Why are political conversations uncomfortable for so many people? The current literature focuses on the structure of people’s discussion networks and the frequency with which they talk about politics, but not the dynamics of the conversations themselves. In What Goes Without Saying, Taylor N. Carlson and Jaime E. Settle investigate how Americans navigate these discussions in their daily lives, with particular attention to the decision-making process around when and how to broach politics. The authors use a multi-methods approach to unpack what they call the 4D Framework of political conversation: identifying the ways that people detect others’ views, decide whether to talk, discuss their opinions honestly—or not, and determine whether they will repeat the experience in the future. In developing a framework for studying and explaining political discussion as a social process, What Goes Without Saying will set the agenda for research in political science, psychology, communication, and sociology for decades to come.

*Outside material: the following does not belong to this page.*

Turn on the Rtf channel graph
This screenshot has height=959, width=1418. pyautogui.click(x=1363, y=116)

Published June 2022 with Cambridge University Press. Available on Amazon.
Supported by the National Science Foundation and Facebook.
Reviewed in Perspectives on Politics and Public Opinion Quarterly.
Winner of the 2023 PolNet Best Book Award (APSA Political Networks Section).

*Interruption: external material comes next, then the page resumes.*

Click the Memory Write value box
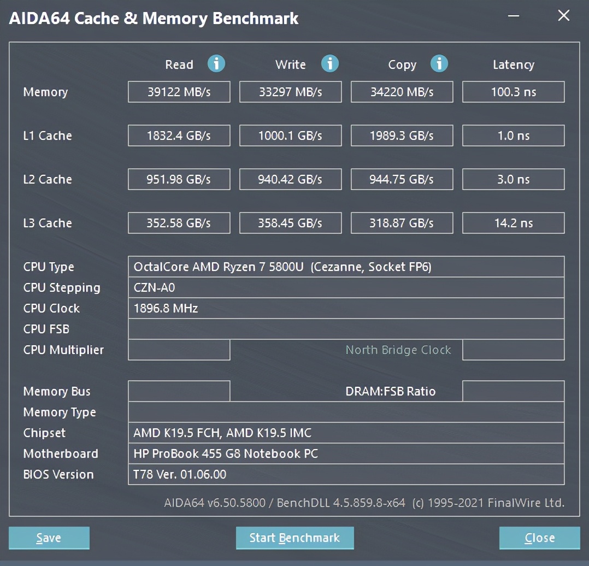589x566 pixels. [x=290, y=92]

Over five decades of research has made clear that social networks can have an important impact on our political behavior. Specifically, when we engage in political conversation within these networks we develop connections that increase the likelihood that we will become politically active. Yet, most studies of political behavior focus on individuals, rather than the effects of networks on political behavior. Furthermore, any studies of networks have, by and large, been based on White Americans. Given what we know about the ways in which neighborhood, cultural, friend, and family networks tend to segregate along ethnic and racial lines, the authors of this book argue that we can assume that political networks segregate in much the same way.

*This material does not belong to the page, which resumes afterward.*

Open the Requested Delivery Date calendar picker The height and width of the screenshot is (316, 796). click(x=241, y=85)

This book draws on quantitative and qualitative analyses of 4000 White American, African American, Latino, and Asian American people to explore inter and intra-ethnoracial differences in social network composition, size, partisanship, policy attitudes, and homophily in political and civic engagement. The book thus makes three key contributions: 1) it provides, for the first time, detailed comparative analysis of how political networks vary across and within ethnoracial groups; 2) demonstrates how historical differences in partisanship, policy attitudes, and engagement are reflected within groups’ social networks; and, 3) reveals the impact that networks can have on individuals’ political and civic engagement.

Published May 2020 with Oxford University Press.
Reviewed in Perspectives on Politics.
Supported by the James Irvine Foundation.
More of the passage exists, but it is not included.